# START OF PROVIDED DATA

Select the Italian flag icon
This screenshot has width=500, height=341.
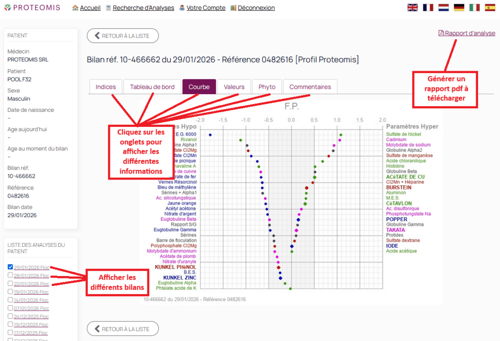pyautogui.click(x=474, y=7)
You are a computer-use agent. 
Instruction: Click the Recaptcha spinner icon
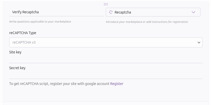[111, 12]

# END OF PROVIDED DATA

Please copy out every line of the items above that contains the word "icon". Letter case matters, so a match must have the same capitals and lowercase letters.

Select the Italian flag icon
Instruction: Click the Recaptcha spinner icon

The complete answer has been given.